▶ **Problem requirements**
Once the pictures are set aside, transcribe the remaining data exactly.

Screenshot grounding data

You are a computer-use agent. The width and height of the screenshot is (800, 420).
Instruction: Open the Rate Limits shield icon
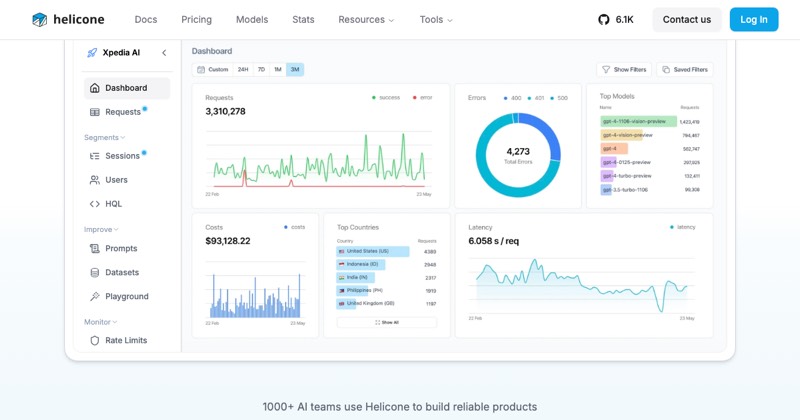coord(95,340)
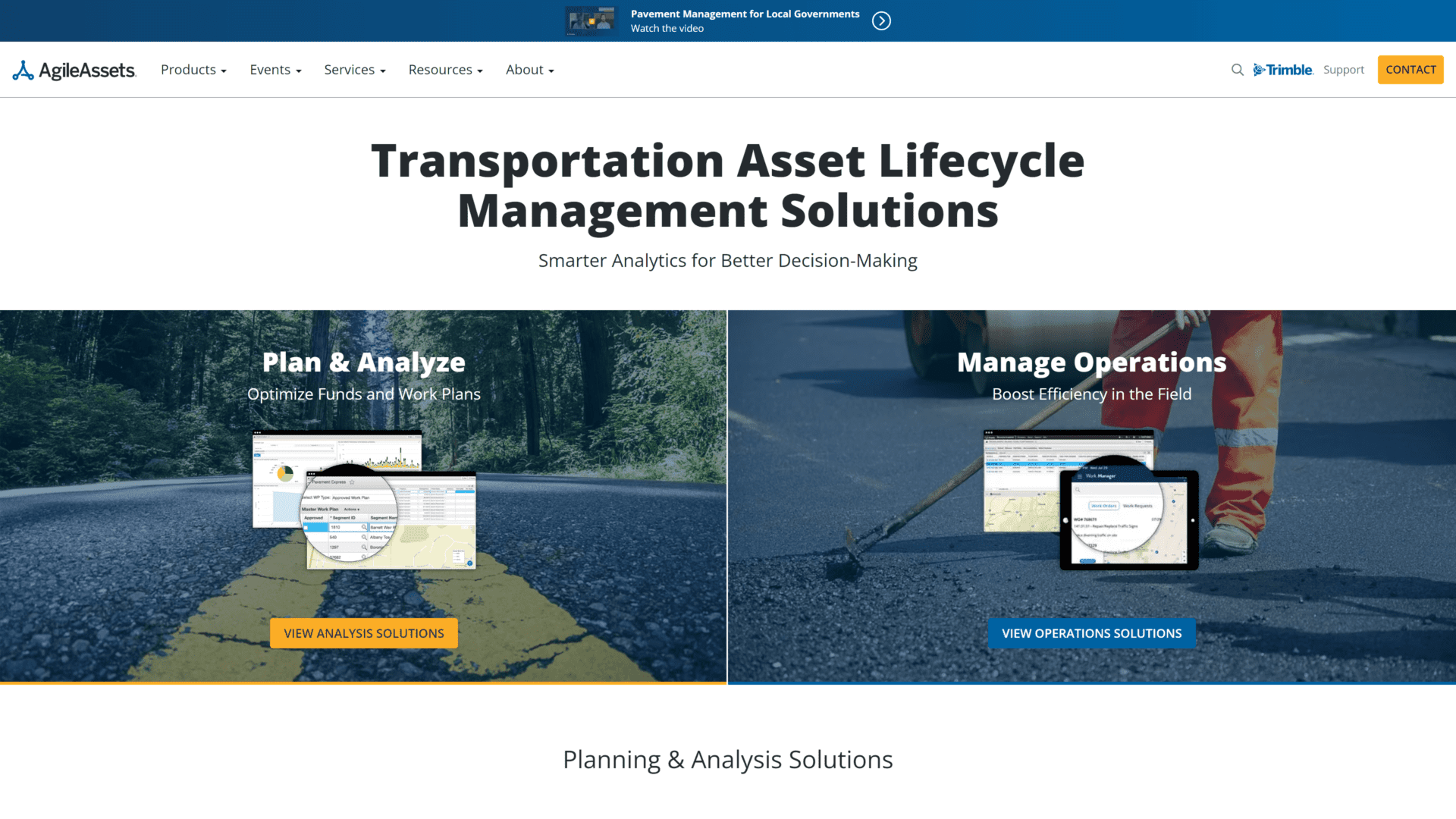Click the arrow icon on banner video
Image resolution: width=1456 pixels, height=819 pixels.
click(x=882, y=21)
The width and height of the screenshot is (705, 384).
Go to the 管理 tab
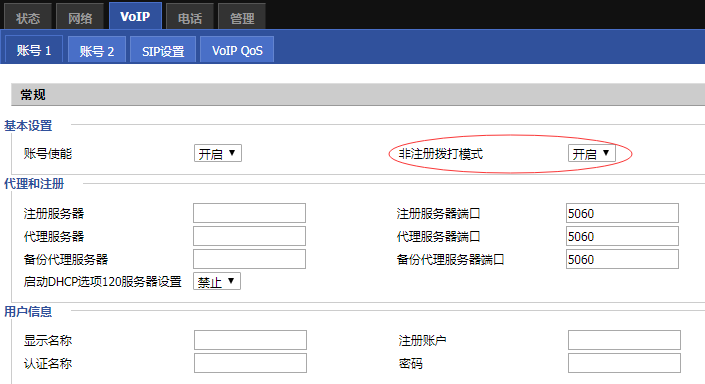point(242,18)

▶ **Response box**
You are a computer-use agent. The width and height of the screenshot is (800, 420).
Instruction: Open the Rate Limits shield icon
coord(95,340)
Click the arrow icon on banner video
Image resolution: width=1456 pixels, height=819 pixels.
click(x=882, y=21)
The width and height of the screenshot is (705, 384).
Go to the 管理 tab
point(242,18)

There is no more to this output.